Why would anyone want this? If we think of $$A : \mathsf{Prop}$$ as a logical statement then $$a : A$$ is like a proof, or evidence, that $$A$$ holds. We may postulate that, even though there are many proofs of $$A$$, they are all to be considered “equal” or “indistinguishable”, at least for the purposes of mapping from $$A$$ to $$B : \mathsf{Type}$$.

For example, let $$\mathsf{bounded}(h) \mathbin{:=} \exists M : \mathbb{R} .\, \forall x : [0,1] .\, h(x) \leq M$$ be the statement “$$h$$ is bounded on $$[0,1]$$“ and consider the type $$A = \Sigma (h : [0,1] \to \mathbb{R}) \,. \mathsf{bounded}(h)$$ of bounded real-valued maps on $$[0,1]$$. The map $$f : A \to \mathbb{R}$$ defined by $$f(h, (M, \_)) \mathbin{:=} M$$ should not be considered well-defined, because it depends on the existential witness $$M$$, of which there are many. (If one wanted to have such an $$f$$, one can always define $$\mathsf{bounded}(h)$$ with $$\Sigma$$ in place of $$\exists$$.)

It still makes sense to allow matching on a proof when the codomain is a proposition. Continuing the example, the type $$\Pi (f : [0,1] \to \mathbb{R}) .\, \mathsf{bounded}(f) \to \mathsf{bounded}(\lambda x.f(x) + 42)$$ is inhabited by the proof “given a bound $$M$$ of $$f$$, $$M + 42$$ is a bound for $$\lambda x.f(x) + 42$$“. This proof “looks at $$M$$” because its output depends on $$M$$.

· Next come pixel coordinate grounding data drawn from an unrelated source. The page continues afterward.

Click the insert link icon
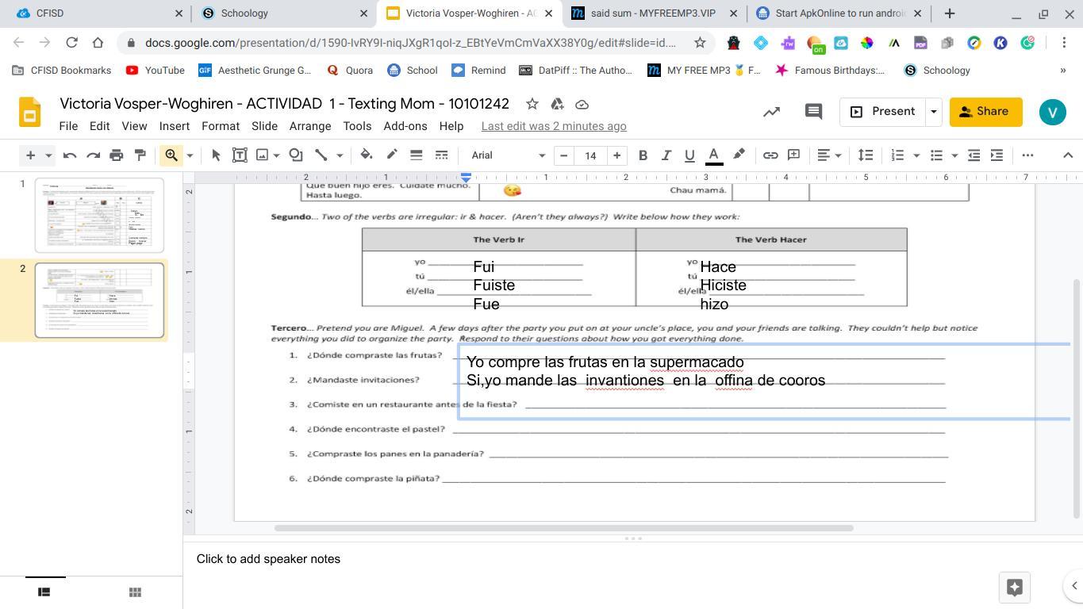This screenshot has width=1083, height=609. [x=770, y=155]
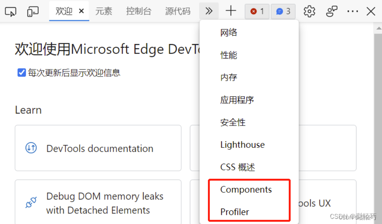The width and height of the screenshot is (382, 224).
Task: Open the customize DevTools people icon
Action: 332,11
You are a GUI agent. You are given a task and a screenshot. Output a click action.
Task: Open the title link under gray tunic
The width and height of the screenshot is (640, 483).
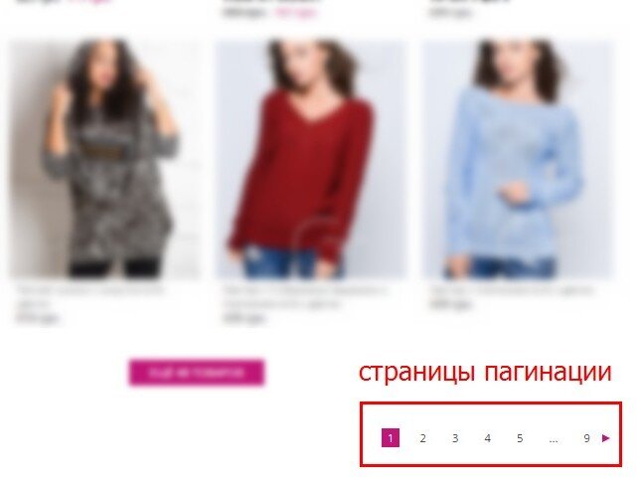coord(89,297)
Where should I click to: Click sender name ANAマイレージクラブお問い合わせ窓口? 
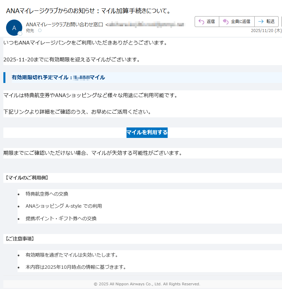[64, 24]
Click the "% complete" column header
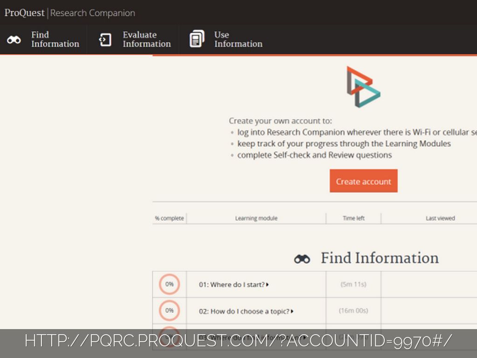The width and height of the screenshot is (477, 358). pyautogui.click(x=169, y=218)
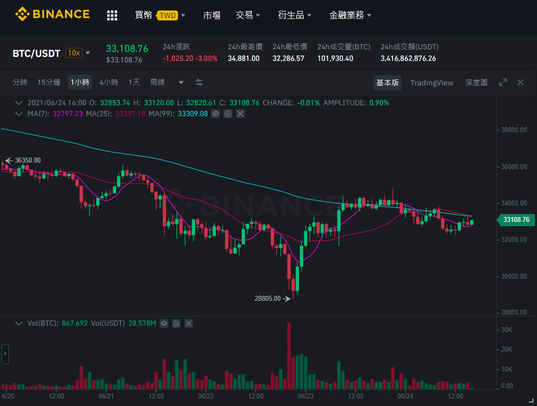Image resolution: width=537 pixels, height=406 pixels.
Task: Open the 市場 markets link
Action: click(211, 15)
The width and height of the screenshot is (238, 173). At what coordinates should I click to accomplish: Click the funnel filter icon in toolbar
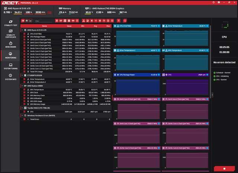tap(119, 21)
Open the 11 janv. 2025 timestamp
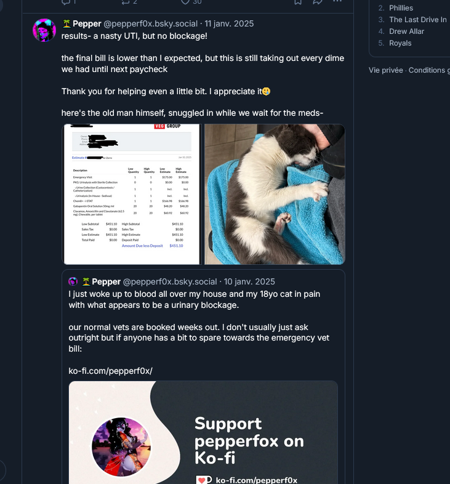Image resolution: width=450 pixels, height=484 pixels. (x=229, y=24)
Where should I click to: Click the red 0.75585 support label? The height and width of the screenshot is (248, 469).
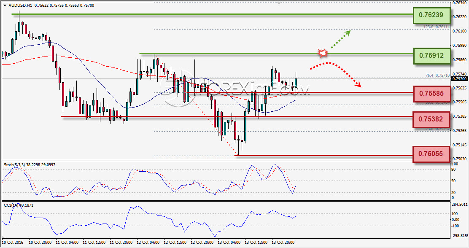[x=431, y=94]

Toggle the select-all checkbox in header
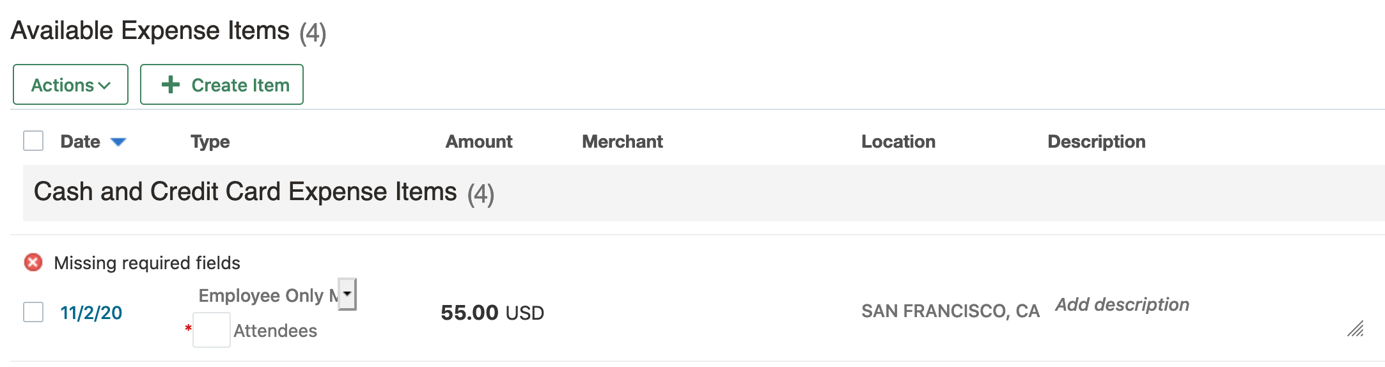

• I think it might be useful to mention, one reason why we don't want to look at and depend on Prop arguments of functions is erasure — we'd like to erase all our proofs at compile time and don't carry them around at run time (for reasons of efficiency). Jun 8, 2023 at 14:04
• Yes, that is another good reason. Jun 8, 2023 at 20:56

Short answer (probably the same as on Zulip, I didn't check): With proof irrelevance it doesn't make sense to match on an inductive Prop. This is what this error signifies:

tactic 'induction' failed, recursor 'List.Mem.casesOn' can only eliminate into Prop

There is, of course, one important exception where the motive is also a Prop. However, in the example for the question the motive is Nat.

This was already solved in the Lean4 Zulip chat.

• It might be good if you write a brief summary of the link. StackExchange contents are meant to be mostly self-contained. (I can answer the question myself later if you can't find time.)